Doctors say early findings are "incredibly" encouraging - Covid remains very low-risk.
They say parents can be reassured, and the NHS has space if babies need care.
While many of the babies had a fever with or without a cough, few needed treatment such as oxygen.
The rise in Covid-related paediatric admissions which hospitals have been seeing is largely for under-fives, and particularly children under the age of one.
NHS England conducted a very rapid evaluation of around 50 admissions of babies with Omicron across around 33 hospitals.
It continues to gather more evidence as new cases occur.
Meanwhile, early data has also been released by the Scientific Advisory Group for Emergencies (Sage) comparing around 171 child admissions with Omicron to those earlier in the pandemic.
With more of the virus circulating at the moment, there is a greater chance that children will catch Covid. Around 4.3 million, or one in every 15 people, are thought to be infected with Covid at the moment. People aged 20 to 29 have the highest rates, and the over-80s the lowest.
As with earlier in the pandemic, most children and babies who catch Covid will not become ill, but a small proportion will. Some may be in hospital for other reasons, but test positive for the virus while there.
Prof Calum Semple, who advises the Government as part of Sage, said: "Our study has shown that there has been an increased proportion of children being admitted in the last four weeks associated with the onset of Omicron and this has been particularly driven by children under the age of one.
"The striking feature is that we're now seeing essentially 42% of the children are under the age of one, whereas previously it was around about 30%."
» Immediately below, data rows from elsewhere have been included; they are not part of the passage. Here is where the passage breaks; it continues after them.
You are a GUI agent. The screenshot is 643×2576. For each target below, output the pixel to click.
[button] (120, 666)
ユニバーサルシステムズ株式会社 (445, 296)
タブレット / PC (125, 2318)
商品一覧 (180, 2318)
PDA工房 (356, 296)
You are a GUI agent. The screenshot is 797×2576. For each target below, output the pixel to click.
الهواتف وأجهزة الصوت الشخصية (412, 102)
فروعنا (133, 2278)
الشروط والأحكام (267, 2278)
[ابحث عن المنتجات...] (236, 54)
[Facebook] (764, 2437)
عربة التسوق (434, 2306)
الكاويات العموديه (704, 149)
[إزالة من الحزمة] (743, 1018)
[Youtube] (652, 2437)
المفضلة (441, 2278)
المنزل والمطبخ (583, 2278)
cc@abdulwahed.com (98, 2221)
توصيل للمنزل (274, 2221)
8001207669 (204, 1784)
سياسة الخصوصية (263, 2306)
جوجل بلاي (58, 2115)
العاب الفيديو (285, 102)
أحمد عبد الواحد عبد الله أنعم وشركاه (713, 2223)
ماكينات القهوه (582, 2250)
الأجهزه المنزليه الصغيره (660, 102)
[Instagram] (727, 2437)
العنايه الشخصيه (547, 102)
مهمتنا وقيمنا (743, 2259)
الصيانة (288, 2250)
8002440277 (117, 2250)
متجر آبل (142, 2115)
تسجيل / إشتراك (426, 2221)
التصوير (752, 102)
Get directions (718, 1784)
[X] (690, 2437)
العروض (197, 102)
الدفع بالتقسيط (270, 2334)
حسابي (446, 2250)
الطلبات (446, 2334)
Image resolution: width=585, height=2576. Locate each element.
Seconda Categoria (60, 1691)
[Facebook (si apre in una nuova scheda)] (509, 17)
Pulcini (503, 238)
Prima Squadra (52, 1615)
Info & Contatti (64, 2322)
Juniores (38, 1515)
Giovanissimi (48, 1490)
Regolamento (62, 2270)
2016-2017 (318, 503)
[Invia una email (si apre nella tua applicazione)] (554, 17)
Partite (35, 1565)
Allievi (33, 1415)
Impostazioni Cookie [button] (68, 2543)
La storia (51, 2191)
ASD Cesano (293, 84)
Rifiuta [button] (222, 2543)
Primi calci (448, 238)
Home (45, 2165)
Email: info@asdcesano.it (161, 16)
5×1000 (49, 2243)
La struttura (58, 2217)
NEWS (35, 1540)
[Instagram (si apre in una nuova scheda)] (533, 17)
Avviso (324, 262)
Prof Russell Viner, who is an expert in child health at University College London, said Covid was behaving like normal winter viruses in children: "Clinically, this picture is incredibly reassuring. Half were in for observation only. The average length of stay was low...around two days."
Even babies with other serious medical complications do not appear to be getting very ill with the virus.
When babies and infants do get Covid symptoms, they tend to be a raised temperature and a slight cough.
A fever is something parents or carers should consider seeking medical advice about.
And women who are pregnant can help protect themselves and their baby by getting vaccinated against Covid.
Unvaccinated mums-to-be who catch the virus near the end of pregnancy are at higher risk of birth-related complications, including premature births and stillbirths.
Baby fever advice
Ideally, use a digital thermometer to get a fast, accurate reading
A fever is a temperature of 38C or above and can be a sign of an infection such as Covid
You can contact your GP or call 111 for advice if your baby has a temperature
Some can be managed at home
The Royal College of Paediatrics and Child Health (RCPCH) says children's wards are experiencing a busy winter, as is usual for this time of year. While paediatricians are seeing lots of babies and young children with fever and respiratory conditions, very few with Omicron are needing paediatric intensive care.
RCPCH President Dr Camilla Kingdon said: "We need to watch this space but the picture is a reassuring one."